Henry did not mind what Holmes said. He saw him seldom and knew that what connected them was simple. They were part of an old world, fully respectable and oddly Puritan, led by the enquiring, protean minds of their fathers and the deeply cautious, watchful eyes of their mothers. They both had a sense of their destiny. More precisely, they belonged to the group of young men who had been to Harvard and who had known and loved Minny Temple, had sat at her feet and sought her approval and whom she haunted as they grew into middle age. In her company, they remembered, their experience had meant nothing, nor their innocence either, as she demanded something else from them. She elated them, and they felt a strange and insistent nostalgia when they recalled the time when they knew her.

She was Henry’s cousin, one of six Temple children, left as orphans when their parents died. For Henry and for William, the idea of the Temples not having parents made their cousins interesting and romantic. Their position seemed enviable, as all authority over them was vague and provisional. It made them appear free and loose, and it was only later, as each of them struggled in various ways, and indeed suffered, that he understood the unrecoverable nature and the deep sadness of their loss.

There was, between the time when he envied them and the time when he pitied them, a long gap. When he first reencountered Minny Temple aged seventeen, not having seen her for some years, the sentiment was still very much one of admiration, even awe. He instantly knew that she, among her sisters, would be special for him and that she would remain so. There were many words to describe her: she was light and curious and spontaneous and she was natural – that was important – and, perhaps, he felt, her lack of parenting gave her a sort of ease and freshness; she had never had to reflect anyone, or seek to become like anyone, or fight against such influences. Maybe, he later thought, in the shadow of so much death, she had developed what was her most remarkable feature – a taste for life. Her mind was restless; there was nothing she did not want to know, no matter on which she did not wish to speculate. She managed, he thought, to combine a questioning inner life with a quick sense of the social. She loved coming into a room to find people there. More than anything else, he remembered her laugh, its suddenness and its richness, but also its lightness, the strange, touching, ringing sound of it.

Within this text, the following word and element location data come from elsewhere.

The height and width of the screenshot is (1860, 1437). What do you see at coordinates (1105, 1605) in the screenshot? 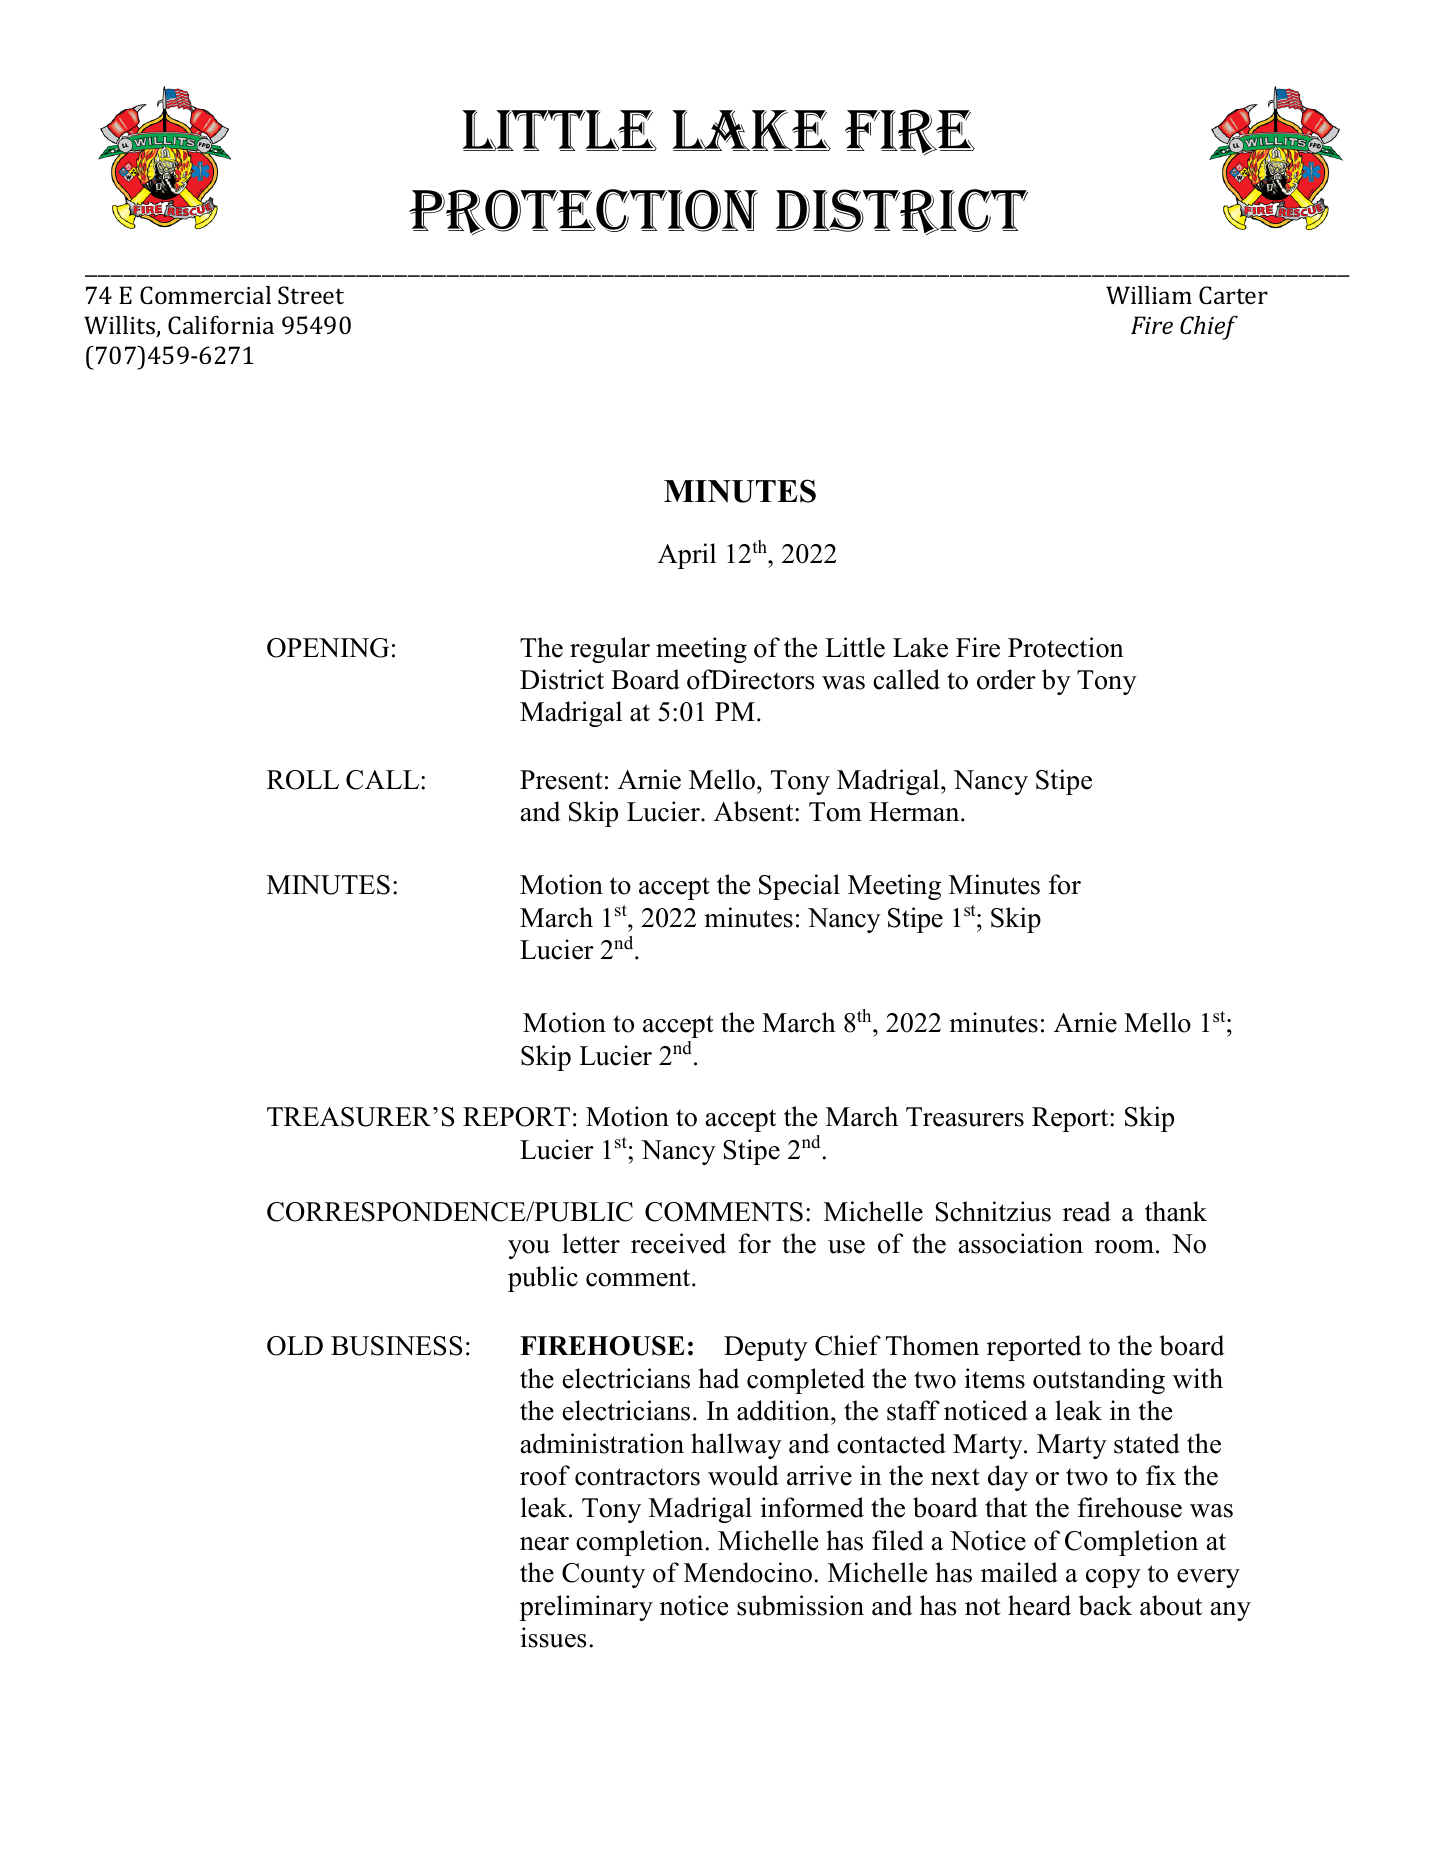
I see `back` at bounding box center [1105, 1605].
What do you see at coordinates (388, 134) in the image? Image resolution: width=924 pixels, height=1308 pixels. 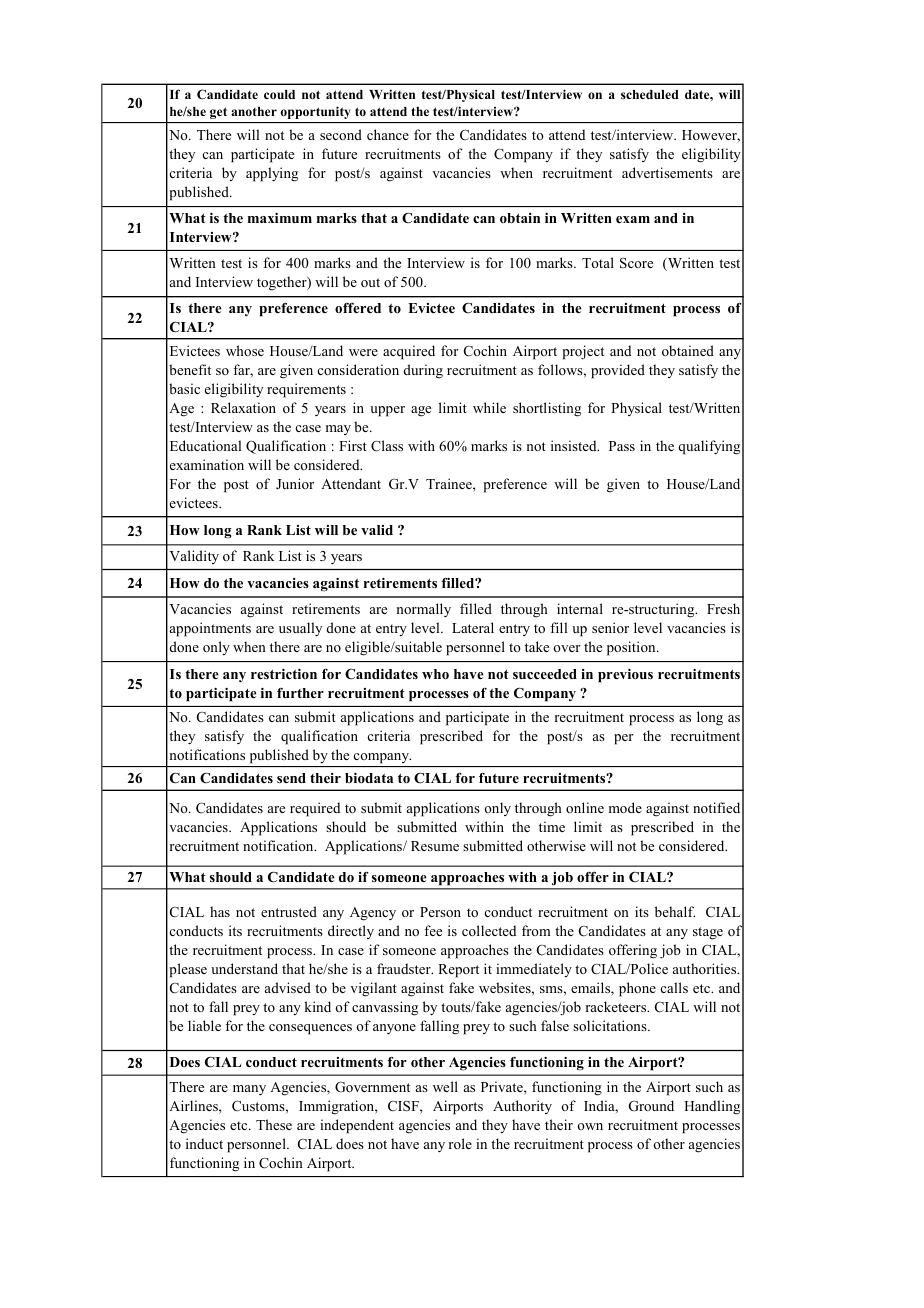 I see `chance` at bounding box center [388, 134].
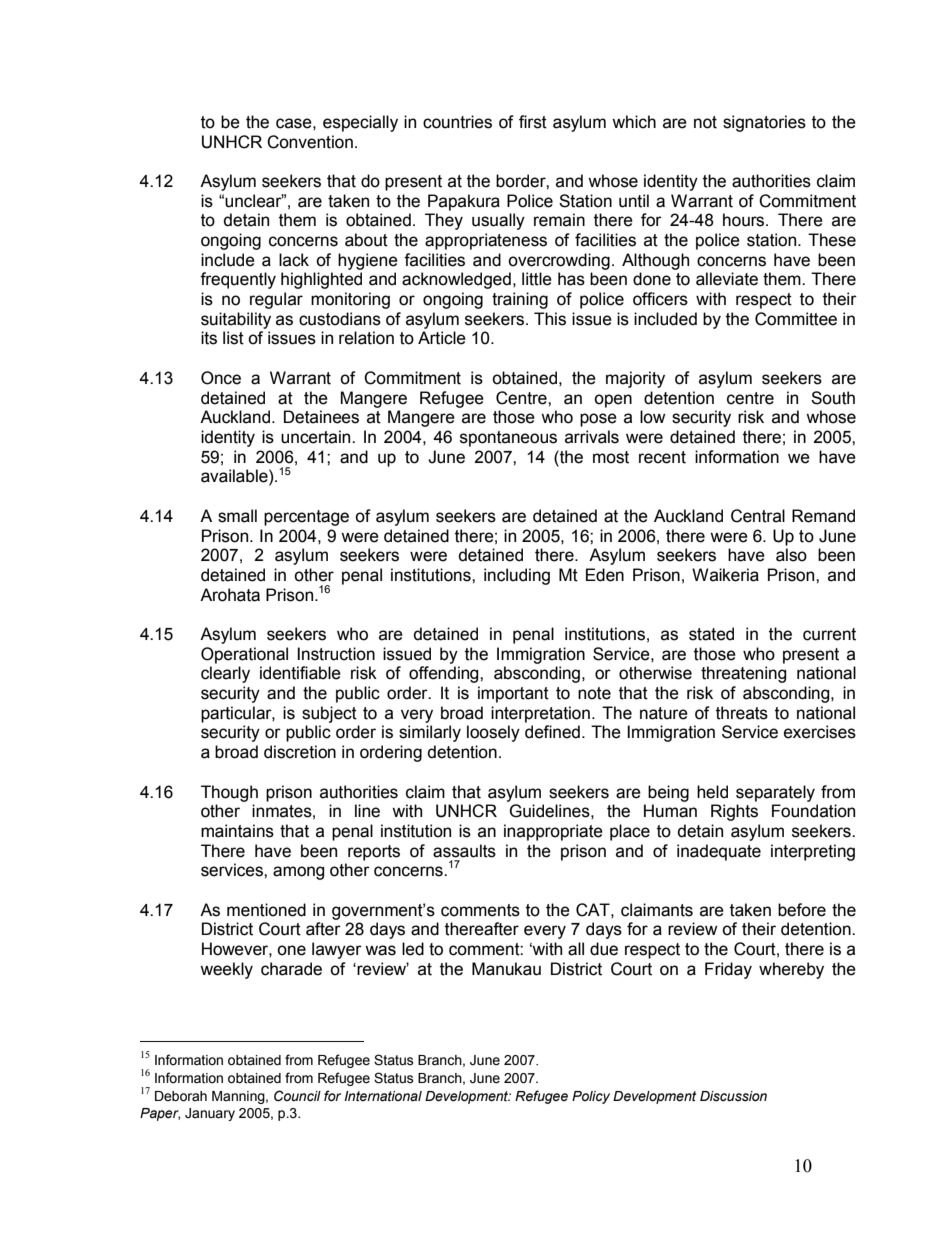 This screenshot has height=1233, width=952. Describe the element at coordinates (533, 122) in the screenshot. I see `first` at that location.
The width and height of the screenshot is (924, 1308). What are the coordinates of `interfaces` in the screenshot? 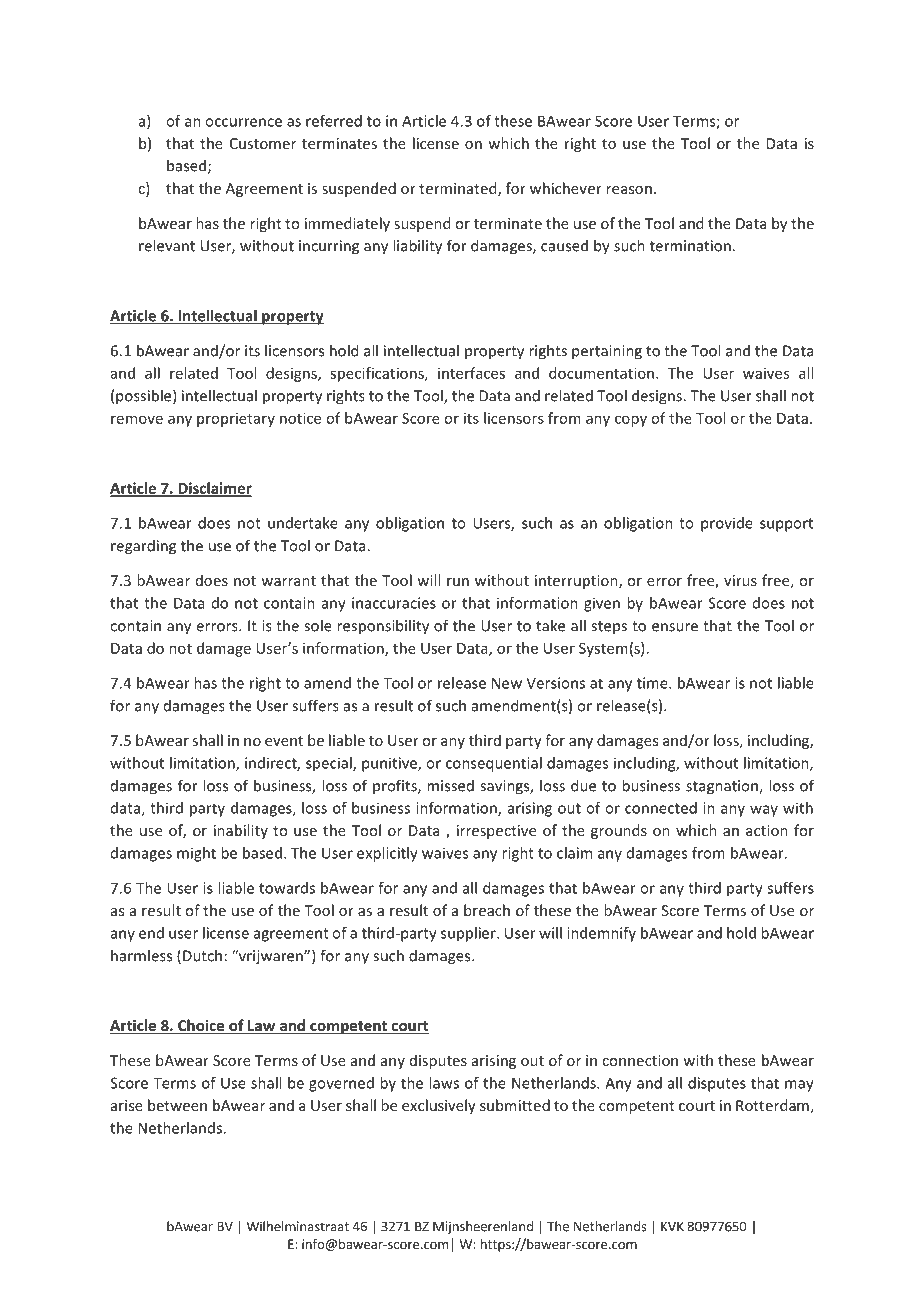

She had not, when she struck him first with all her moral force, appeared so ethereal. She came to Newport with one of her sisters and they seemed to him beautiful and clear-eyed and free, being looked after lightly at the time by their aunt and uncle. On that first visit Minny had argued with Henry’s father. Henry had never known a time when people did not argue with his father. As soon as he could listen, he had witnessed William and his father in deep discussion which involved raised voices and heated divergence of views. Most male visitors and some female ones too seemed to come to the house specifically to argue. Freedom of all sorts, and especially religious freedom, was his father’s great subject, but he also had many others; he did not believe in confining himself, it was one of his principles.